- [WORK INSTRUCTIONS] Once the line containing "DVD / Vidéos - Dessins Animes (53, 158)" is found in the entries below, reproduce it and every line after it, stopping at and including the line containing "Goodies (20, 223)"; reproduce nothing else, and keep each line exact.

··· INFORMATION GIVEN

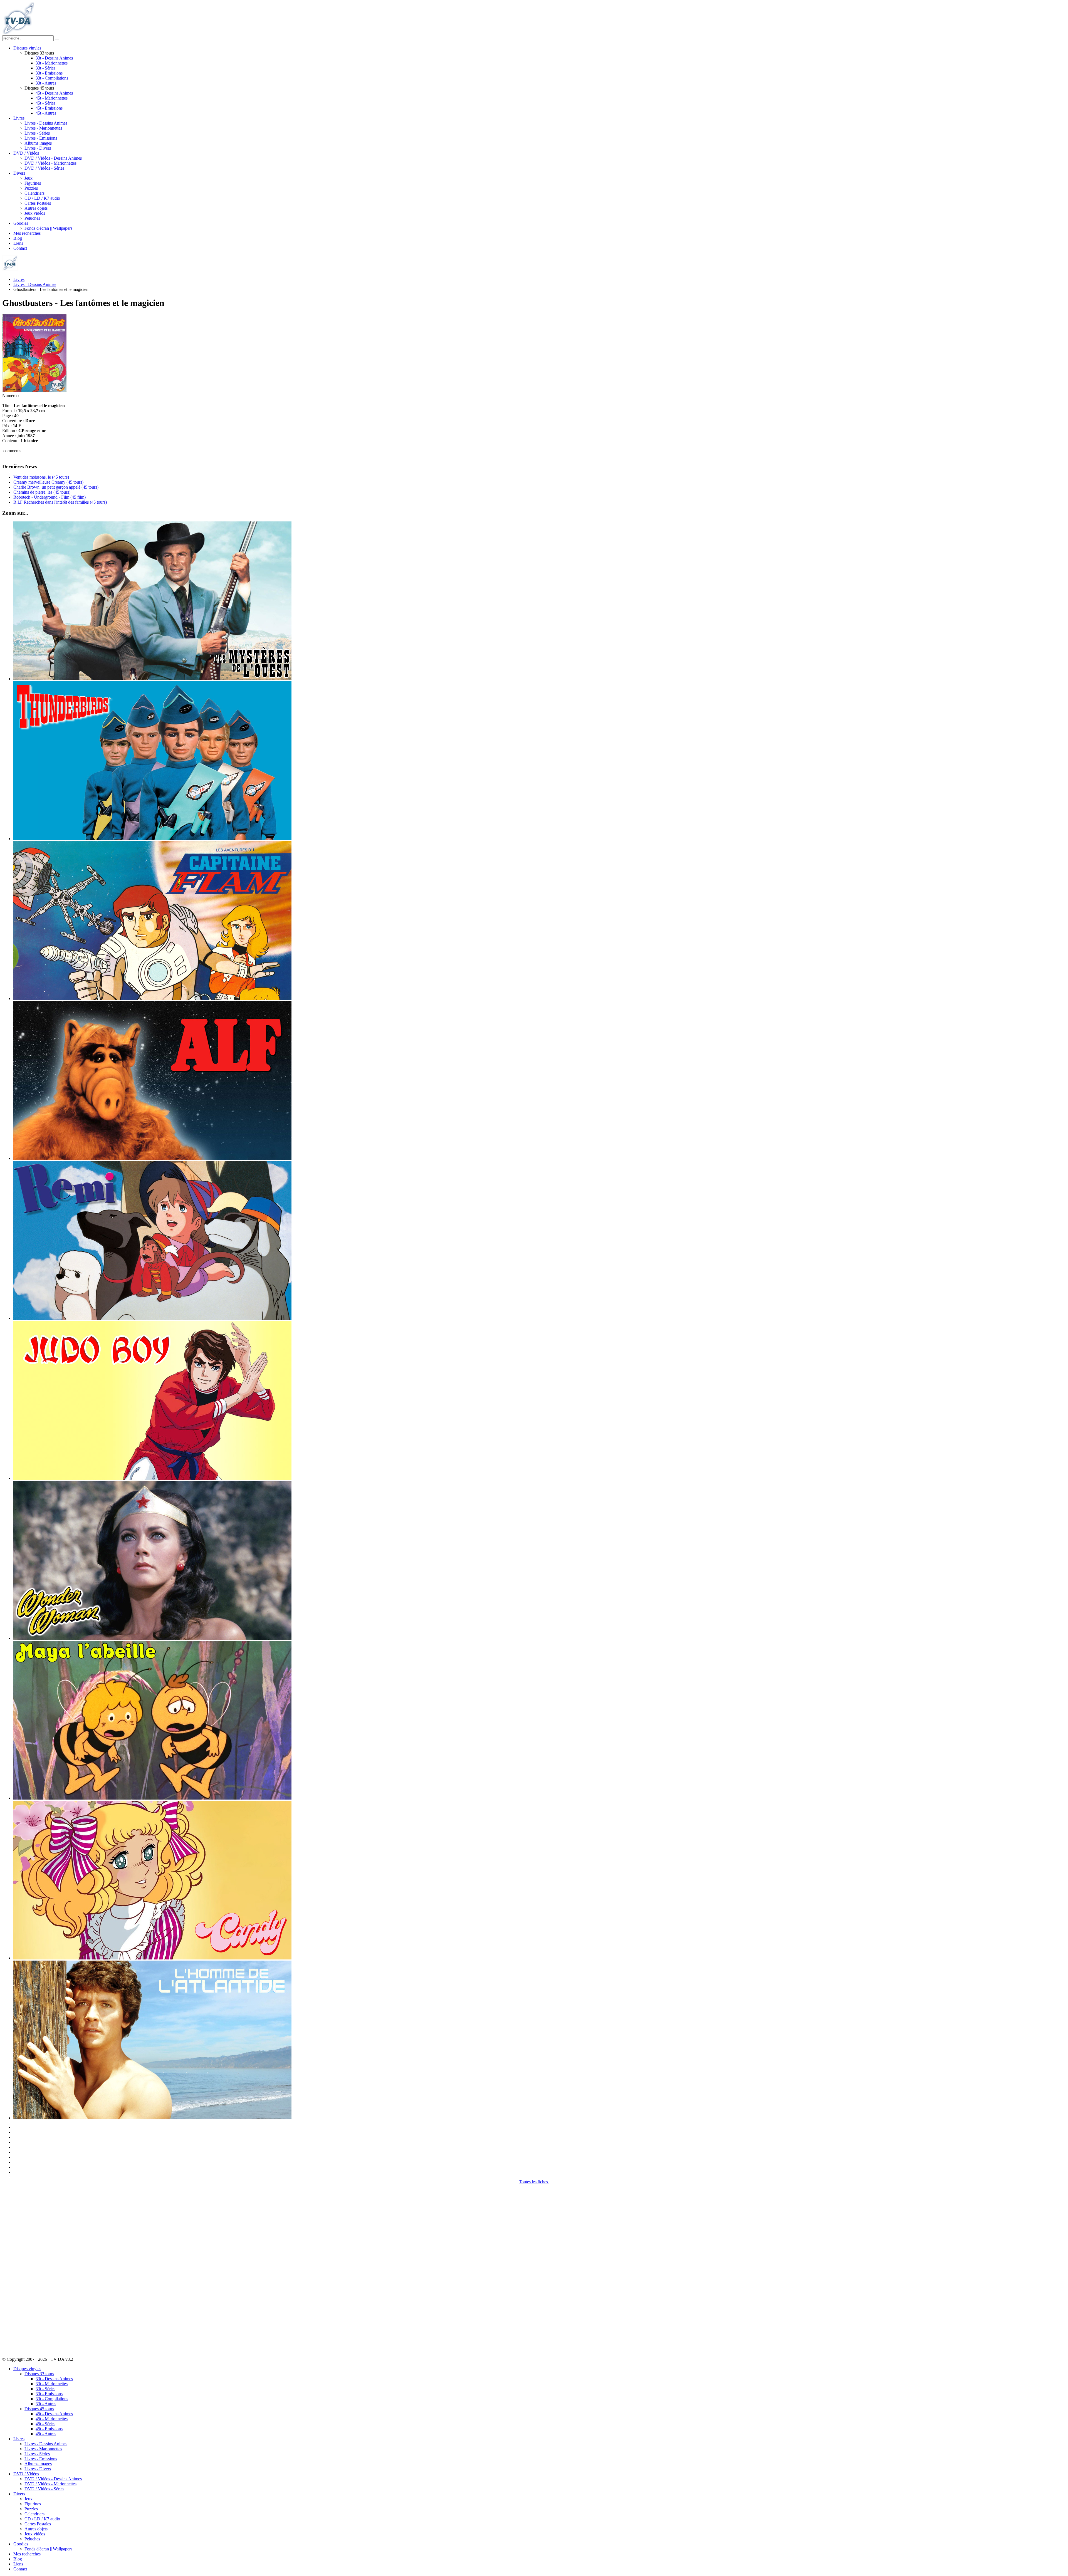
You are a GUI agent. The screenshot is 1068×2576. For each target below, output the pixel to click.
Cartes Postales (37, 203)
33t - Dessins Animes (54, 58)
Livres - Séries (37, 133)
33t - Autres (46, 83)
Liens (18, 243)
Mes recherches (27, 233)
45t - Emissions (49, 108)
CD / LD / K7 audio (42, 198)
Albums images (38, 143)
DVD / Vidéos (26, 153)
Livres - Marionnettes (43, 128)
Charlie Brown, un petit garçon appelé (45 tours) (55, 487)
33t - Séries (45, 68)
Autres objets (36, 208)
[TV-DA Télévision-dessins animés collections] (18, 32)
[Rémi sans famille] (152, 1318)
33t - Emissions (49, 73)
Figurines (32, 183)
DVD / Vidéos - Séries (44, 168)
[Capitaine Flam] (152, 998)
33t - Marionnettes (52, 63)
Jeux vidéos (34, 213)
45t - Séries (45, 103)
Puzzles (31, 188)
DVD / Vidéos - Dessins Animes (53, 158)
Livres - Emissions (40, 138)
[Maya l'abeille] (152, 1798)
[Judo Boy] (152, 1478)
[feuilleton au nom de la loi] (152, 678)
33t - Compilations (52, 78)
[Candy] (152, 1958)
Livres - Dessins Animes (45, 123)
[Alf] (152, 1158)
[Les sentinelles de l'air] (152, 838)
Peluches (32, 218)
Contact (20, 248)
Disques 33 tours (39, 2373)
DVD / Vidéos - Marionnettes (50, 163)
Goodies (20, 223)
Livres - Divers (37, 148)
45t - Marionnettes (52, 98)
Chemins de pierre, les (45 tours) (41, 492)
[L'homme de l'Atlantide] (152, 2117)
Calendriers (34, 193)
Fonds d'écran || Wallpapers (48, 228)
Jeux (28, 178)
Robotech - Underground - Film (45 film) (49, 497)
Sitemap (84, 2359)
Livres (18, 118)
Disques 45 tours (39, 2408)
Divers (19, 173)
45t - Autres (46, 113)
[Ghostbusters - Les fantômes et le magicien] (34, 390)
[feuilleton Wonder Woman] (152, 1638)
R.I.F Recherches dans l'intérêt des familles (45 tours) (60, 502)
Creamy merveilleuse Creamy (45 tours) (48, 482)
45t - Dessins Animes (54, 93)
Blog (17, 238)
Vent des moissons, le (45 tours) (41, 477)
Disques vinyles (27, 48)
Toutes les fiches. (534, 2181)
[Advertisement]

······

- [EXPECTED ANSWER]
DVD / Vidéos - Dessins Animes (53, 158)
Livres - Emissions (40, 138)
[Maya l'abeille] (152, 1798)
[Judo Boy] (152, 1478)
[feuilleton au nom de la loi] (152, 678)
33t - Compilations (52, 78)
[Candy] (152, 1958)
Livres - Dessins Animes (45, 123)
[Alf] (152, 1158)
[Les sentinelles de l'air] (152, 838)
Peluches (32, 218)
Contact (20, 248)
Disques 33 tours (39, 2373)
DVD / Vidéos - Marionnettes (50, 163)
Goodies (20, 223)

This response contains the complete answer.